Kapitel 46

Es war schon eine Weile her, seit wir uns zu viert in unserer kleinen Runde versammelt hatten. Ich war überrascht, dass ausgerechnet Hayden uns zusammenrief. Daher war es nicht ungewöhnlich, dass wir uns diesmal ausnahmsweise bei Blaze und ihm im Zimmer trafen.

Blaze saß gedankenversunken auf seinem Bett. Sein Körper war vorgelehnt und die Arme an seine Knie angewinkelt. Brea saß auf dem Sitzsack und ich war an seinem Schreibtisch. Hayden stand an seinem eigenen Tisch. Sein Körper fiel in sich zusammen. Die Schultern sackten nach unten, seinen Kopf hielt er gesenkt, das Gesicht zum Boden gerichtet.

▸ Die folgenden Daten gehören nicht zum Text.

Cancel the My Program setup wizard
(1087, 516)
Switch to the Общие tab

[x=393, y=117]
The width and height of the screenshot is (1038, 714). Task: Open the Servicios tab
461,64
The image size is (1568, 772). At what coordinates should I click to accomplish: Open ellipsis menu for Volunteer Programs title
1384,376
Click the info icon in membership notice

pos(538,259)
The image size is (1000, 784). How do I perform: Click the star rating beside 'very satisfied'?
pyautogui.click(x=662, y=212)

Es war gut, dass Blaze und Hayden in entgegengesetzten Richtungen waren. Die beiden hatten in letzter Zeit eine seltsame Beziehung zueinander. Ich nahm an, dass es auch an den vielen ungeklärten Dingen lag, wie zum Beispiel die Sache mit Hayden und Aellas Zimmer. Wie versprochen hatte ich niemandem davon erzählt und ging auch nicht mehr dorthin. Ich wollte ihn nicht weiterhin in seinen verletzlichen Momenten stören, denn wie ich ihm schon damals gesagt hatte, ich verstand es einfach nicht.

»Ich... ich habe euch schon eine Weile etwas vorenthalten«, begann Hayden mit einem ruhigen, aber angespannten Unterton. »Mir ist klar, dass ich das nicht hätte tun sollen«, fuhr er fort. Er sah uns immer noch nicht an, weswegen ich ein mulmiges Gefühl bekam.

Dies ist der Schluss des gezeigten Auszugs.